Один из знакомых, которыми она обзавелась в клубе, уведомляет его Каролина, – сам Лоренс Оливье. Лоренс Оливье проявил интерес к ее актерской карьере. Пообещал ей роль в не названной пока пьесе и пригласил в свой загородный дом.
И что он должен отсюда вывести? Роль в пьесе смахивает на вранье, однако Каролина ли врет ему или Лоренс Оливье Каролине? Лоренс Оливье теперь уж наверняка старик с вставными зубами. Сможет ли Каролина постоять за себя, отбиться от Лоренса Оливье, если тот, кто пригласил ее в свой загородный дом, и вправду Оливье? И какими способами люди таких лет получают удовольствие от молодой женщины? Имеет ли смысл ревновать к мужчине, который, скорее всего, и на эрекцию-то уже не способен?
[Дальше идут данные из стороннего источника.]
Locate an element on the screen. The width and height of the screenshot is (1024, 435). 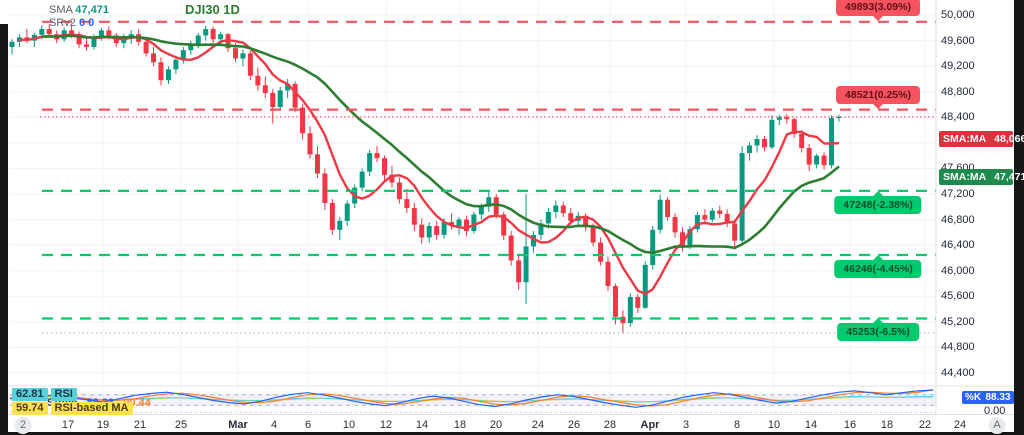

И не устарелое ли чувство ревность – здесь, в Лондоне 1962 года?
Скорее всего, Лоренс Оливье, если это он, продемонстрирует ей всю положенную обходительность владельца загородного поместья – включая сюда шофера, который встретит ее на станции, и дворецкого, который будет дожидаться их у обеденного стола. А после отведет ее, опьяненную клеретом, в спальню и потешится ею, и она ему это позволит – из вежливости, из благодарности за приятный вечер, ну и ради карьеры тоже. Даст ли она себе труд упомянуть, когда они останутся наедине, что где-то там, далеко, у старика есть соперник, клерк, работающий в компании, которая производит суммирующие машины, живущий в комнатке на Арчвей-роуд и временами сочиняющий стихи?
Ему непонятно, почему Каролина не порывает с ним, клерком-любовником. Плетясь в сумраке раннего утра домой после проведенной с ней ночи, он может лишь молиться о том, чтобы она его больше не трогала. И действительно, иногда проходит неделя без единого слова от нее. А затем, как раз когда ему начинает казаться, что связь эта позади, Каролина звонит и все повторяется снова.
Он верит в страстную любовь, в ее преображающую силу. Однако собственный его опыт говорит ему, что любовные отношения отнимают кучу времени, выматывают и вредят работе. Может ли быть, что он просто не создан для любви к женщине, что на самом-то деле он гомосексуалист? Гомосексуальность способна объяснить все его невзгоды, от первой до последней. Но ведь с тех пор, как ему исполнилось шестнадцать, его неизменно завораживала женская красота, присущее женщинам выражение загадочной недосягаемости. В студенческие годы он постоянно томился любовью – то к одной девушке, то к другой, случалось, что и к двум сразу. И чтение стихов лишь распаляло его. Слепящий восторг секса, по словам поэтов, уносит человека в ни с чем не сравнимый свет, в самое сердце безмолвия, и там он испытывает единение со стихийными силами Вселенной. Ни с чем не сравнимый свет пока что обходил его стороной, но он и на миг не усомнился в правоте поэтов.